Apple plans to unveil its movie service Tuesday with full-length features from Disney, with which it inaugurated TV show downloads in the fall. Apple Chief Executive Steve Jobs is a Disney board member, a position he assumed when Disney bought his Pixar Animation Studios this year.
Since Apple started offering video, the company has sold more than 35 million clips, including music videos, classic TV shows and new installments of popular series such as “Desperate Housewives” and “The Office.”
Disney declined to comment Tuesday, and Apple spokesman Tom Neumayr said only, “We do not comment on rumors and speculation.”
In tandem with the movie service, Apple is expected to unveil a new version of the iPod media player.

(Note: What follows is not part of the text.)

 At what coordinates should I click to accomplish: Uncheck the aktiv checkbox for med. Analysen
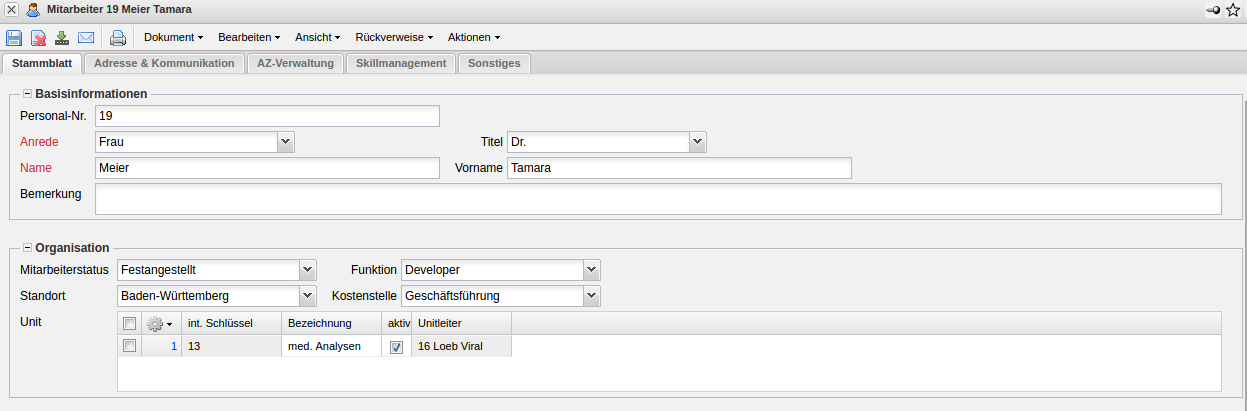(x=396, y=347)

Other major studios are still in talks with Apple, according to people with knowledge of the discussions. The studios have reservations about the digital locks Apple uses to prevent unauthorized copying. Furthermore, they don’t like Apple’s refusal to charge higher prices for new releases.
That issue has also been a contentious one between Apple and the record labels that sell their songs for a flat 99 cents on iTunes. Apple has long insisted that flat prices make online transactions easier for customers. It does the same with its video offerings, charging $1.99 per clip. Labels and studios, however, argue that new songs and movies are more valuable than older material in their catalogs.
Amazon, meanwhile, has struck deals with Warner Bros., Sony Pictures and Universal to offer features on its video service, which the company plans to announce this week.
Industry watchers said Amazon enjoyed more initial success than Apple because, in part, it has deep ties with the studios through its online DVD sales.
A spokesman for Amazon declined comment Tuesday, as did representatives of the studios.
Although the movie majors are fearful of moving too quickly and cannibalizing DVD revenue or alienating powerful retailers, they recognize that DVD sales are slowing and hope to find new income streams.
They are also mindful that the record labels were widely seen as moving too slowly to counter the spread of online piracy with reasonably priced and easy-to-use alternatives.
“There’s a lot of talk out there along the lines of, ‘We don’t want to make the same mistake the music industry made,’ ” Sinnreich said.